Repeat the data below word for word.
==== INPUT DATA ====
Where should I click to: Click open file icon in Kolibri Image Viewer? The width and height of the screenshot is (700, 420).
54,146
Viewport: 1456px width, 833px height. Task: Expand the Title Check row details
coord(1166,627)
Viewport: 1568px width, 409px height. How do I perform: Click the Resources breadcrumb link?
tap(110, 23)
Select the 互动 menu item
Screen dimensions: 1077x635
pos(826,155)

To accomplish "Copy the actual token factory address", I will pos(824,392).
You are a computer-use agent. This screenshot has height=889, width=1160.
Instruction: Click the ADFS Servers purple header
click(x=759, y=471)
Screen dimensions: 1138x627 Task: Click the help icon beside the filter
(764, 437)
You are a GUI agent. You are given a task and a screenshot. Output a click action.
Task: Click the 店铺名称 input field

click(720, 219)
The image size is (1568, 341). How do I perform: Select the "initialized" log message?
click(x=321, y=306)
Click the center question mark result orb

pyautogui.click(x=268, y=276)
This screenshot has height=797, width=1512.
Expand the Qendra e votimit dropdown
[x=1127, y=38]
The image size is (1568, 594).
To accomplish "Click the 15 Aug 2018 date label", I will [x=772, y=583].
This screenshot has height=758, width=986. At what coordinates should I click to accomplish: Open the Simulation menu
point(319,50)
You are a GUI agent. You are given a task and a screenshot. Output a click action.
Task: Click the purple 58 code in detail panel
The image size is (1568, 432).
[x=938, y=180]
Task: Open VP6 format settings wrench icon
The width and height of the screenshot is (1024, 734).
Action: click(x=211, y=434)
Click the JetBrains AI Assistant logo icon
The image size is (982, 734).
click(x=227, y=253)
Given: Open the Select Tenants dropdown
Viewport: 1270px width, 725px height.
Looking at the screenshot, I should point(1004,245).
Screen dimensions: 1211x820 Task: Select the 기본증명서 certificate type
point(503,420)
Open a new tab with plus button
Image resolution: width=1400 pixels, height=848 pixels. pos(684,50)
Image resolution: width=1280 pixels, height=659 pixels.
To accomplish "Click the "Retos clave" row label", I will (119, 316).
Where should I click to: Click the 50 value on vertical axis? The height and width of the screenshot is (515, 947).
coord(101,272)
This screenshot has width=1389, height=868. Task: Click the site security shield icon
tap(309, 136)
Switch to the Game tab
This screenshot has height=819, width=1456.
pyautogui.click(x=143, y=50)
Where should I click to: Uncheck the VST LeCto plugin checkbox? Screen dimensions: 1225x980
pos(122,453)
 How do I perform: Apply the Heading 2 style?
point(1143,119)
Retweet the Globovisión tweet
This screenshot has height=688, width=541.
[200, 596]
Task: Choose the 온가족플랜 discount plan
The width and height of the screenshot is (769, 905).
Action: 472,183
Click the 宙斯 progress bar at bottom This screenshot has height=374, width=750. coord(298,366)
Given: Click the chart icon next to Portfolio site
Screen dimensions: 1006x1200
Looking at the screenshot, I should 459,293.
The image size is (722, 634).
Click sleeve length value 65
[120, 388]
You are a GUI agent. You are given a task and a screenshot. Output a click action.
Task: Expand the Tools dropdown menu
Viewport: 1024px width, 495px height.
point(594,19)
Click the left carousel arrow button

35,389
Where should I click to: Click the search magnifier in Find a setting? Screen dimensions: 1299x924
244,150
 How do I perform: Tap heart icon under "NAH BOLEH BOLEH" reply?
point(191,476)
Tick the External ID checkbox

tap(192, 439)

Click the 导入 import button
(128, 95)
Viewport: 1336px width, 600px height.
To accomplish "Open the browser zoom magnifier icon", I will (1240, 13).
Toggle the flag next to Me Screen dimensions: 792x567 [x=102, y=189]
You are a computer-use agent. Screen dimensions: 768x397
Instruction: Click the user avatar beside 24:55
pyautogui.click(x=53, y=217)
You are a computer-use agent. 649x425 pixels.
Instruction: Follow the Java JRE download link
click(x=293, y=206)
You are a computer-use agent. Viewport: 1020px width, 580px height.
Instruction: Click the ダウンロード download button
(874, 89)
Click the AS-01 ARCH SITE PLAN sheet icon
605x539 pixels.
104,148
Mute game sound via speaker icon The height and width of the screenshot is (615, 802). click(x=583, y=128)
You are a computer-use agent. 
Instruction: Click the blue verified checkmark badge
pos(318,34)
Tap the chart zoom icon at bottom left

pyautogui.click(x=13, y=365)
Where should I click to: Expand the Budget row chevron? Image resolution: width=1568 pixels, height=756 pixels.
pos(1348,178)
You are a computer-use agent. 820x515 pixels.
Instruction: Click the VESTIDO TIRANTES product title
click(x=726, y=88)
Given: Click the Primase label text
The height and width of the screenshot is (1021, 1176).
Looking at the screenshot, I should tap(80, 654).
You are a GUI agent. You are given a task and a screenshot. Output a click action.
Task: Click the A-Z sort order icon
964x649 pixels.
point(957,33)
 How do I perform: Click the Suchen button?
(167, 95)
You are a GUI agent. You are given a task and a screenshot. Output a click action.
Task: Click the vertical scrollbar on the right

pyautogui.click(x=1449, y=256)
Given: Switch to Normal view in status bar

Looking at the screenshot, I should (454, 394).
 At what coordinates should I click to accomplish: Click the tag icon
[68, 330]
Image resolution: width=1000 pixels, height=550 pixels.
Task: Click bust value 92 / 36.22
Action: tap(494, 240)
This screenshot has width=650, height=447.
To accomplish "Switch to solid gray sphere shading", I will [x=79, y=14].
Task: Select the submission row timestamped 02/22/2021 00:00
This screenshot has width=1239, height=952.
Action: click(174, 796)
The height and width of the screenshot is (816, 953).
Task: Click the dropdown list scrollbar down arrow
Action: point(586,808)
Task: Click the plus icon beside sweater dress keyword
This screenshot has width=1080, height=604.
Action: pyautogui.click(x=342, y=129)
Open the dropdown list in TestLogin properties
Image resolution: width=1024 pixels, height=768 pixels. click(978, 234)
====
RESULT FOR THIS TASK =>
Where should I click to: Click open file icon in Kolibri Image Viewer? The width and height of the screenshot is (700, 420).
54,146
Viewport: 1456px width, 833px height. Task: Expand the Title Check row details
coord(1166,627)
Viewport: 1568px width, 409px height. How do I perform: Click the Resources breadcrumb link?
tap(110, 23)
Select the 互动 menu item
Screen dimensions: 1077x635
pos(826,155)

To accomplish "Copy the actual token factory address", I will pos(824,392).
You are a computer-use agent. This screenshot has height=889, width=1160.
Instruction: Click the ADFS Servers purple header
click(x=759, y=471)
Screen dimensions: 1138x627 Task: Click the help icon beside the filter
(764, 437)
You are a GUI agent. You are given a task and a screenshot. Output a click action.
Task: Click the 店铺名称 input field

click(720, 219)
The image size is (1568, 341). How do I perform: Select the "initialized" log message?
click(x=321, y=306)
Click the center question mark result orb

pyautogui.click(x=268, y=276)
This screenshot has height=797, width=1512.
Expand the Qendra e votimit dropdown
[x=1127, y=38]
The image size is (1568, 594).
To accomplish "Click the 15 Aug 2018 date label", I will [x=772, y=583].
This screenshot has height=758, width=986. At what coordinates should I click to accomplish: Open the Simulation menu
point(319,50)
You are a GUI agent. You are given a task and a screenshot. Output a click action.
Task: Click the purple 58 code in detail panel
The image size is (1568, 432).
[x=938, y=180]
Task: Open VP6 format settings wrench icon
The width and height of the screenshot is (1024, 734).
Action: click(x=211, y=434)
Click the JetBrains AI Assistant logo icon
The image size is (982, 734).
click(x=227, y=253)
Given: Open the Select Tenants dropdown
Viewport: 1270px width, 725px height.
Looking at the screenshot, I should point(1004,245).
Screen dimensions: 1211x820 Task: Select the 기본증명서 certificate type
point(503,420)
Open a new tab with plus button
Image resolution: width=1400 pixels, height=848 pixels. pos(684,50)
Image resolution: width=1280 pixels, height=659 pixels.
To accomplish "Click the "Retos clave" row label", I will (119, 316).
Where should I click to: Click the 50 value on vertical axis? The height and width of the screenshot is (515, 947).
coord(101,272)
This screenshot has width=1389, height=868. Task: Click the site security shield icon
tap(309, 136)
Switch to the Game tab
This screenshot has height=819, width=1456.
pyautogui.click(x=143, y=50)
Where should I click to: Uncheck the VST LeCto plugin checkbox? Screen dimensions: 1225x980
pos(122,453)
 How do I perform: Apply the Heading 2 style?
point(1143,119)
Retweet the Globovisión tweet
This screenshot has height=688, width=541.
[200, 596]
Task: Choose the 온가족플랜 discount plan
The width and height of the screenshot is (769, 905).
Action: 472,183
Click the 宙斯 progress bar at bottom This screenshot has height=374, width=750. coord(298,366)
Given: Click the chart icon next to Portfolio site
Screen dimensions: 1006x1200
Looking at the screenshot, I should 459,293.
The image size is (722, 634).
Click sleeve length value 65
[120, 388]
You are a GUI agent. You are given a task and a screenshot. Output a click action.
Task: Expand the Tools dropdown menu
Viewport: 1024px width, 495px height.
point(594,19)
Click the left carousel arrow button

35,389
Where should I click to: Click the search magnifier in Find a setting? Screen dimensions: 1299x924
244,150
 How do I perform: Tap heart icon under "NAH BOLEH BOLEH" reply?
point(191,476)
Tick the External ID checkbox

tap(192, 439)

Click the 导入 import button
(128, 95)
Viewport: 1336px width, 600px height.
To accomplish "Open the browser zoom magnifier icon", I will (1240, 13).
Toggle the flag next to Me Screen dimensions: 792x567 [x=102, y=189]
You are a computer-use agent. Screen dimensions: 768x397
Instruction: Click the user avatar beside 24:55
pyautogui.click(x=53, y=217)
You are a computer-use agent. 649x425 pixels.
Instruction: Follow the Java JRE download link
click(x=293, y=206)
You are a computer-use agent. Viewport: 1020px width, 580px height.
Instruction: Click the ダウンロード download button
(874, 89)
Click the AS-01 ARCH SITE PLAN sheet icon
605x539 pixels.
104,148
Mute game sound via speaker icon The height and width of the screenshot is (615, 802). click(x=583, y=128)
You are a computer-use agent. 
Instruction: Click the blue verified checkmark badge
pos(318,34)
Tap the chart zoom icon at bottom left

pyautogui.click(x=13, y=365)
Where should I click to: Expand the Budget row chevron? Image resolution: width=1568 pixels, height=756 pixels.
pos(1348,178)
You are a computer-use agent. 820x515 pixels.
Instruction: Click the VESTIDO TIRANTES product title
click(x=726, y=88)
Given: Click the Primase label text
The height and width of the screenshot is (1021, 1176).
Looking at the screenshot, I should tap(80, 654).
You are a GUI agent. You are given a task and a screenshot. Output a click action.
Task: Click the A-Z sort order icon
964x649 pixels.
point(957,33)
 How do I perform: Click the Suchen button?
(167, 95)
You are a GUI agent. You are given a task and a screenshot. Output a click action.
Task: Click the vertical scrollbar on the right

pyautogui.click(x=1449, y=256)
Given: Switch to Normal view in status bar

Looking at the screenshot, I should (454, 394).
 At what coordinates should I click to accomplish: Click the tag icon
[68, 330]
Image resolution: width=1000 pixels, height=550 pixels.
Task: Click bust value 92 / 36.22
Action: tap(494, 240)
This screenshot has width=650, height=447.
To accomplish "Switch to solid gray sphere shading", I will [x=79, y=14].
Task: Select the submission row timestamped 02/22/2021 00:00
This screenshot has width=1239, height=952.
Action: click(174, 796)
The height and width of the screenshot is (816, 953).
Task: Click the dropdown list scrollbar down arrow
Action: point(586,808)
Task: Click the plus icon beside sweater dress keyword
This screenshot has width=1080, height=604.
Action: pyautogui.click(x=342, y=129)
Open the dropdown list in TestLogin properties
Image resolution: width=1024 pixels, height=768 pixels. click(978, 234)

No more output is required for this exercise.